Finding your Flair – What makes you stand out.

Currently, it is 1:38 a.m. on the eve of my busiest day of the week. 

While the most practical of people are long past counting sheep, I sit in my living room in a state of pure jubilance. To reference my current state to a feeling of motivation would be an understatement. Here I sit, practically two years into my Bachelor of Public Relations Degree and i’ve finally found it. I’ve uncovered my gift, my flair if you will.

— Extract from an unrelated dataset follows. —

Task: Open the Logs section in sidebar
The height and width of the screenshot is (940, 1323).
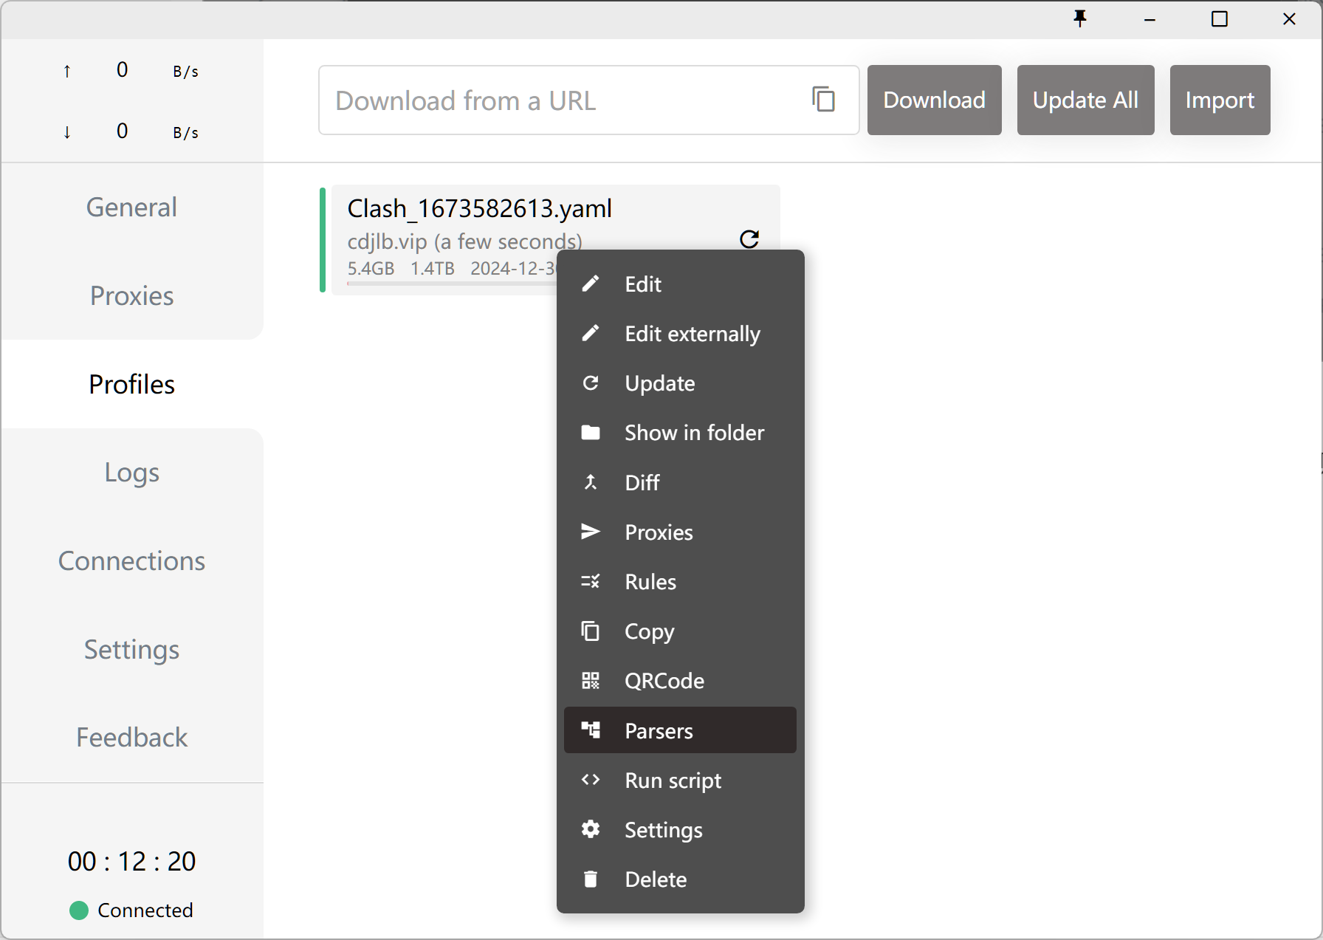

As a painter connects paint and a canvas and creates art, I have married a blank document and my words to create my own work of art. For more than a year my brain has been in overdrive trying to discover what it is that i’ve been brought here to do. Sports: I hit the odd foul shot and spiked a ball or two but I just never felt fulfilled. Music: Let’s just say my short time as a trumpeter was comparable to a male elephant using its trunk as a mating call. Unfortunately, my few attempts to excel did not turn out the way a teenage girl would’ve hoped. So I spent the last few years lost in translation-waiting for the day I would be hit by the talent bus, fully prepared for anything the universe might throw my way.

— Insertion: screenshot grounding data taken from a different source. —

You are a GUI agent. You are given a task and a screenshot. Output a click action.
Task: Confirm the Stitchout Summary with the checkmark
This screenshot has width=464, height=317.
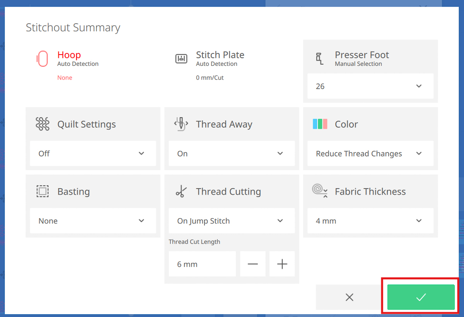coord(420,297)
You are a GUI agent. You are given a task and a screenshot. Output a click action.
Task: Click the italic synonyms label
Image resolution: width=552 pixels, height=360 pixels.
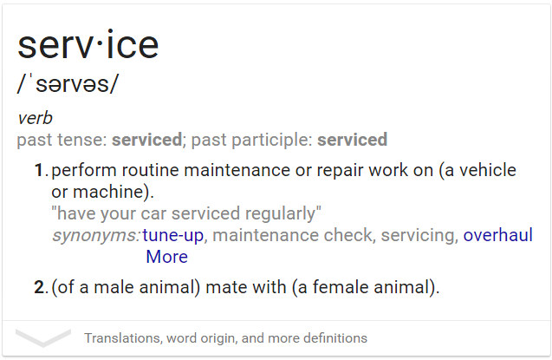pyautogui.click(x=96, y=235)
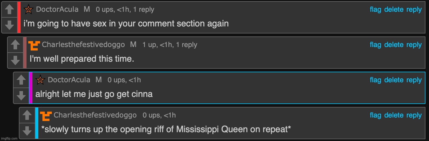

During a recent visit to my hometown, my mother pulled out a shoebox filled with old report cards, projects and awards. To go along with the trip down memory lane came the nostalgic talk of my childhood and the creation of my “fireball” personality. Little did I realize, i’ve been writing with enthusiasm and persistence since kindergarden. Perhaps one of my favourite memories of young Kathleen (pre-boys era) is one my mother has reminded me of periodically over the years.

Mrs. Mac was my kindergarden teacher. With a big heart and loving demeanour she greeted us every morning with a warm smile and open arms. No surprise, I was the class clown immediately, always trying my hardest to lighten the mood. Later in the school year, Mrs. Mac announced she would be reading Cinderella out loud to us the next day. Without a second-thought I offered to bring my copy of the book to share with the class. I honestly cannot recall whether or not I actually had the book in my possession. That didn’t matter to eager to please Kathleen, I was going to write my own copy of the book for the class. My version of the Cinderella fairytale consisted of two pieces of construction paper, written so eloquently in pencil. I wish I could be a fly on the wall now and see the look on Mrs. Mac’s face the following morning when I presented Cinderalla – The revised edition. I can guarantee that five-year-old Kathleen was convinced I had everyone fooled.

Nostalgia is something I am always embracing in my life; on the plus side, I do a have hidden love for scrapbooking. Making my infatuation with nostalgia grow stronger whenever I stumble upon a half-dozen of them amongst my belonging in my fathers basement.

Realistically in the public relations program there are hundreds of students with the potential to become strong writers. Each year honing in on their skills more and more as they progress through the four-year degree. Having such fierce competition does not drive me to run but completely the opposite. Just like in volleyball, rugby or any other sport, competition motivates you and makes you harder.

There is hope for myself and other aspiring writers to stand out and have that edge that our competition lacks. The best advice I have ever received came from one of my PR professors. She advised me that by actively engaging in creative writing and journalling I am sculpting myself into a more rounded, influential writer.

“Practice makes Perfect.” A quote that couldn’t possibly be more relevant at any point in my life.

I may be a self-taught skeptic, spending almost six years in la-la land. But I firmly believe I am not the only one who has ever lost their sense of purpose. Soon to stumble and fall over what was up ahead all along.

For my friends, readers and loved ones who inhabited their skills and talents before they could walk-I’m proud of you and continue to do what you love.

As for those of you like me who can’t quite fit together the missing pieces. You are full of potential and talent you just need to open your heart and let it in.

Everyone has a mix of expertise and know-how inside of them. What separates us is the time life decides we’re ready to achieve greatness and a few curve balls we call life.

When ever you’re in need of that pick me up – remind yourself that when it hits you, you’re going to feel it like a jolt of lightening or a kick in the shin. Take it from a newly inspired hopeful, it is worth the wait.